Dante Alighieri wrote the Divine Comedy, and the “PLAT” rendition of Dante’s Inferno is a relatively light adaptation of Dante’s work. As with the source material, the video game’s main character is a man who descends into hell on a mission to find his beloved Beatrice. The emphasis in the video game is placed on components that were absent from the corresponding novel, most notably a violent and fluid combat system. The protagonist emerges victorious from the opening encounter with Death and immediately puts their scythe to use in subsequent skirmishes. Even though each circle of hell and its residents is unique, the game’s design was determined by reading descriptions of such processes. Virgil is the one who relates the tale.
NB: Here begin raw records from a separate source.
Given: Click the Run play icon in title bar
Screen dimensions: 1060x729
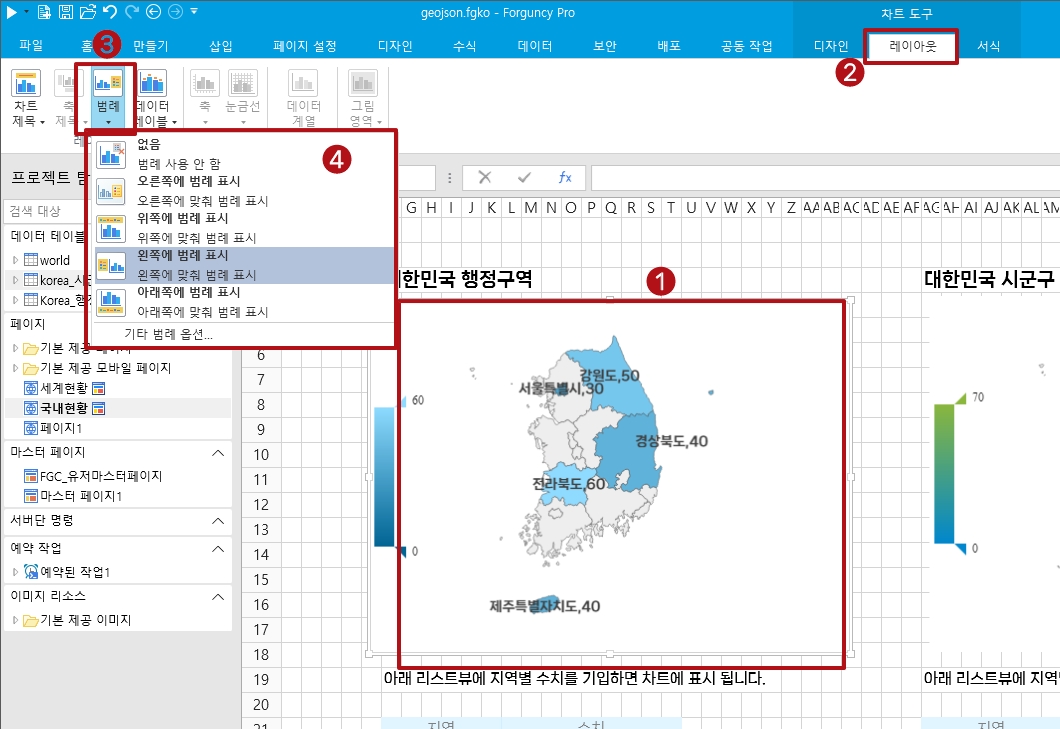Looking at the screenshot, I should (11, 11).
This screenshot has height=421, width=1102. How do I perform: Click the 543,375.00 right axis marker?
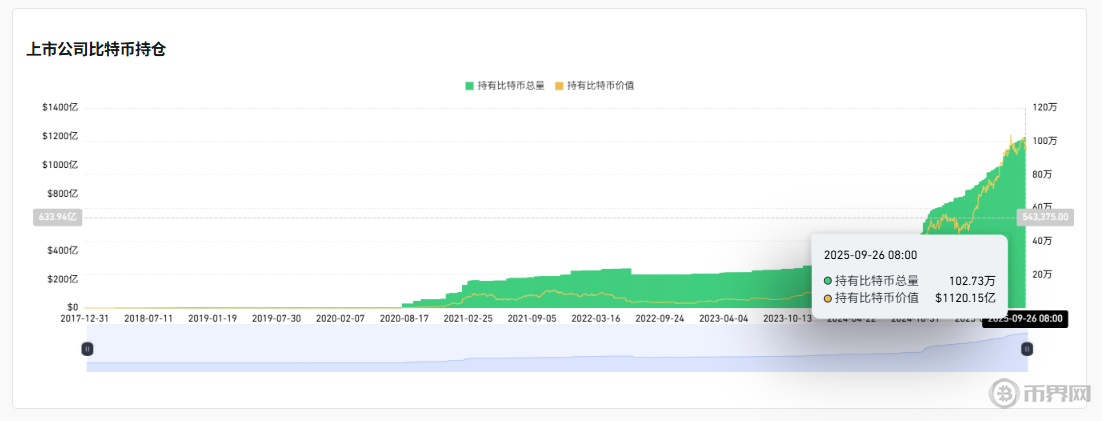(1045, 216)
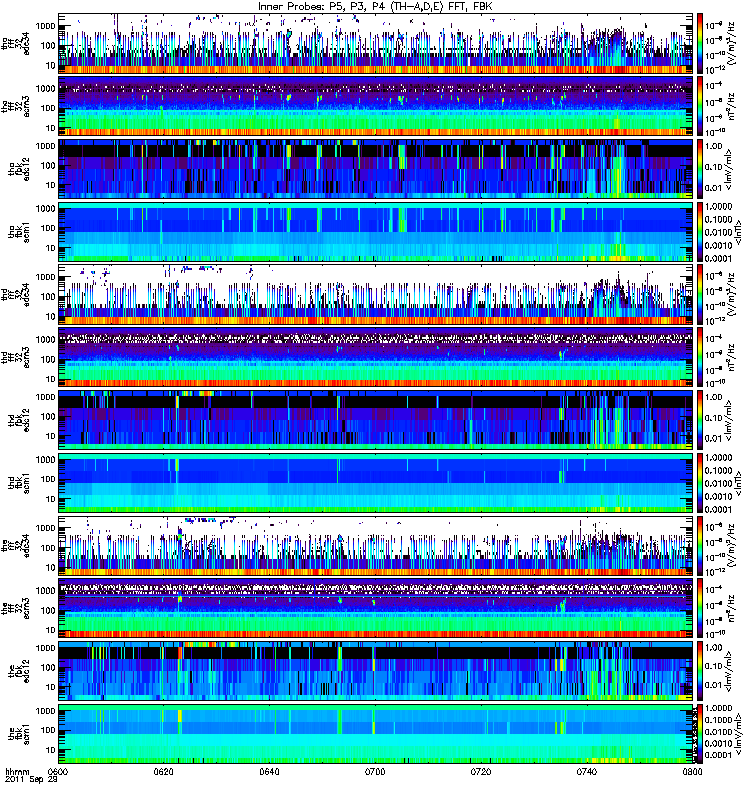Image resolution: width=750 pixels, height=800 pixels.
Task: Click the color bar beside the fbk edc12 panel
Action: [699, 671]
The protagonist has access to a wide variety of special and easy-to-implement attacks. The game’s objective is for the players to survive the onslaught of numerous foes. The fights against increasingly powerful monsters continue until the climactic showdown with Lucifer, the ruler of hell. The controls and many game elements are pretty similar to what players are used to seeing in the God of War series. Players can engage in combination attacks, use various weapons (such as a crossbow and a cross), artifacts, and powers (such as Lust Storm and Suicide Fruit), and dispatch foes in a manner that is both magnificent and loaded with gore.
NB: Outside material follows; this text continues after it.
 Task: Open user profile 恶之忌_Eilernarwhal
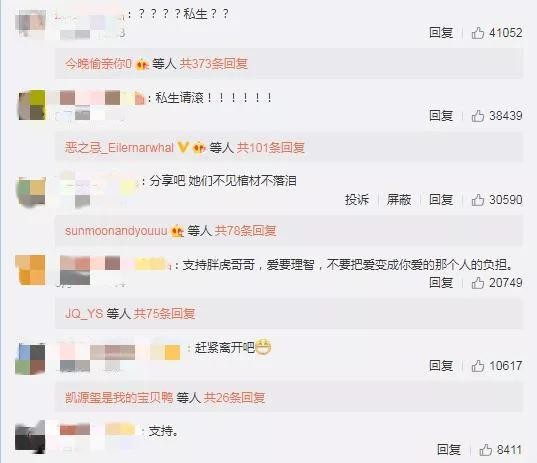point(120,148)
The players will frequently take part in rapid time events while they are engaged in battle. These events allow them to undertake exciting stunts, such as climbing on the back of a massive beast, by clicking buttons that appear on the screen at the appropriate time. When an enemy is defeated, it will leave behind a glowing sphere of either health or energy, and these can cure wounds and renew the power necessary to perform magic attacks. The game’s primary focus is melee combat; nevertheless, players regularly jump, climb, use levers and mechanisms, and destroy obstacles. The souls of those who will spend eternity in hell are also important; they have the potential to be saved or punished. The first option is more challenging because it triggers an additional minigame, but completing it successfully ensures a higher prize that may be put toward improving the protagonist’s stats.
Aspects of the technology
It is essential to highlight the images used for “Dante’s Inferno” in “PLAT.” The designers made several attempts to mimic the descriptions of hell that Alighieri had described. Throughout the adventure, the players will vent through nine different circles of hell, each distinct from the others and containing many horrific locales. For instance, Limbo’s first circle is populated with lost souls condemned to suffer for all eternity. Further tiers are even darker. Wayne Barlowe, who has worked on movies like Blade, Harry Potter, and Hellboy in the past, is responsible for the creation of many of the strange beasts and adversaries that populate the settings.